Conseil municipal du 5 février: intervention de François Giunta.

Madame Zédouti,

J’aimerais que vous nous expliquiez par quel moyen vous allez geler la masse salariale.  Sur votre tableau  on voit que celle-ci, avec de nouveaux équipements (école, crèche,  ect …) s’élèverait à 67,5 millions. Mais vous nous indiquez qu’elle sera gelée à 62,7 millions.

Comment est ce possible, sans un dégraissage des effectifs, une détérioration brutale des conditions de travail ou l’externalisation et la privatisation de services ?
Ce différentiel de 5 millions d’euros que vous allez prendre dans la poche des agents va d’après votre tableau continuer à se creuser au fil des ans pour atteindre la somme de
9 millions en 2020. Le conflit qui se développe en ce moment à la Sémiso est éclairant. J’ai là  cinq pages de revendications que je ne peux lire entièrement mais qui dénoncent, la suppression de tous les acquis du personnel, la dégradation de leurs conditions de travail, des manques à gagner, du stress et de la souffrance au travail etc… etc … Votre budget, c’est une cure d’austérité annoncée, c’est une faute de gestion que vous justifiez en gravant dans le marbre un remboursement de la dette en 15 ans.

Vous évoquez pour cela deux raisons que je trouve contestables :

la première tiendrait a votre volonté de répondre positivement aux recommandations du Gouvernement.
La seconde à celles des banques qui exigerait pour nous accorder des taux bas des capacités de remboursement élevées.

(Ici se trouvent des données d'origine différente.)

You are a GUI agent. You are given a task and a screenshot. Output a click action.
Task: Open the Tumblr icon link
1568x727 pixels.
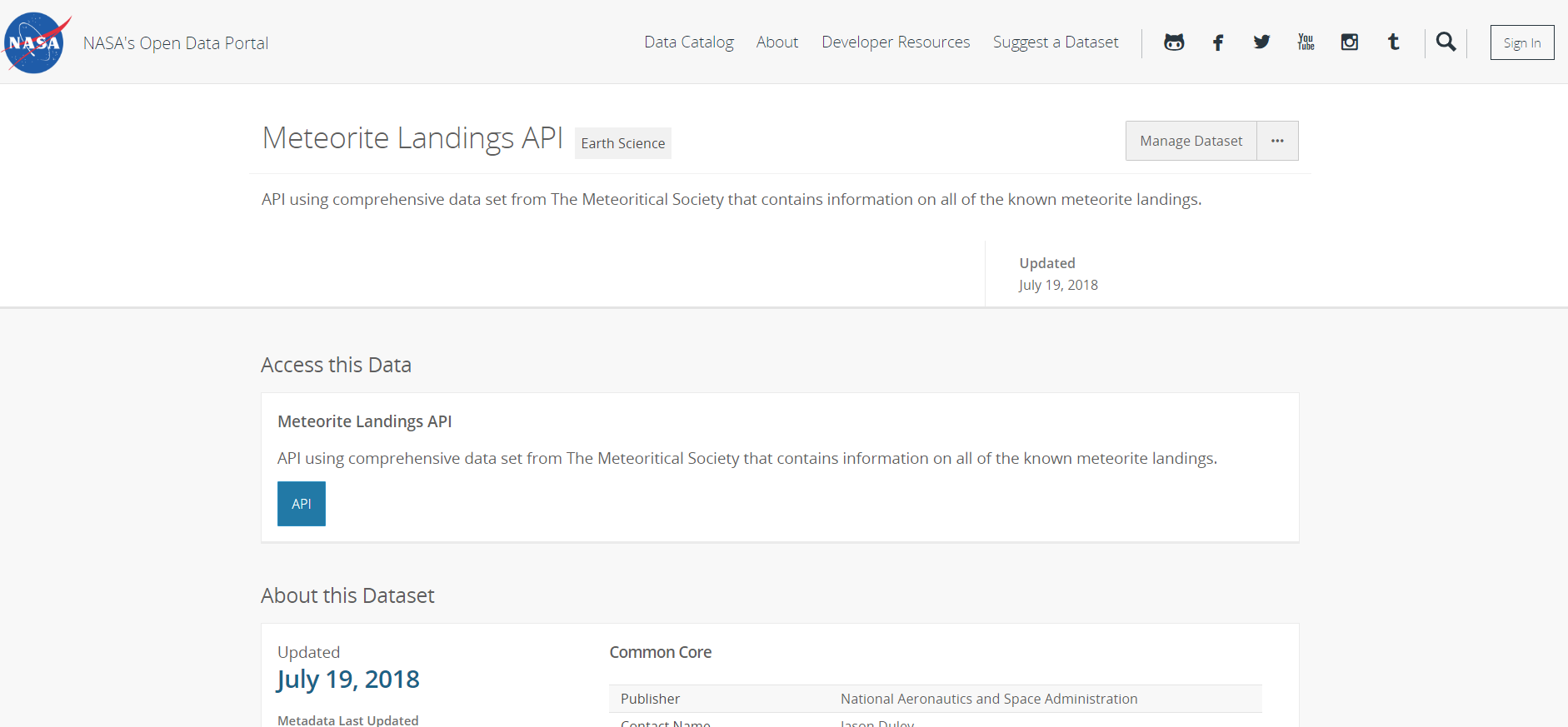(x=1393, y=42)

Je les trouve contestables au regard de la particularité de Saint Ouen, nous sommes la seule commune de la région parisienne devant aménager un territoire d’une superficie représentant le quart de la superficie de la ville.
Un aménagement qui au fur et à mesure qu’il sera effectué augmentera nos capacités de remboursement.
C’est cette particularité, Monsieur le Maire qu’il faut faire valoir auprès des banques qui en ce moment prêtent à des taux très bas, auprès du fond de solidarité, de la région IDF (FSRIF), auprès du fond de péréquation communale (FPIC), à la préfecture et auprès des différents ministères ( finances, budget, aménagement du territoire) pour refuser cette règle intangible.

Pour construire le métro, l’empreint a été contracté sur 100 ans. Un couple accédant à la propriété se voit octroyer des prêts sur trente ans et nous on devrait tout rembourser en 15 ans.

Ne pas se battre pour que nous puissions bénéficier de 30 ; 40 ; ou 50 ans c’est soit la volonté de s’inscrire sur les critères ultra capitalistes des banques et sur la politique de droite de ce gouvernement, ou le signe d’une incompétence difficilement acceptable.

Et ne venez pas me dire ce n’est pas moi, c’est pas de ma faute, on y peut rien, on ne peut pas faire autrement ou je ne sais quelle autre fable comme dirait Lafontaine.

Vous portez Monsieur le Maire et Mme Zédouti une politique de droite et antisociale mal assumée mais bien réelle. J’appelle donc toute personne qui soit un tantinet de gauche à voter contre ce budget.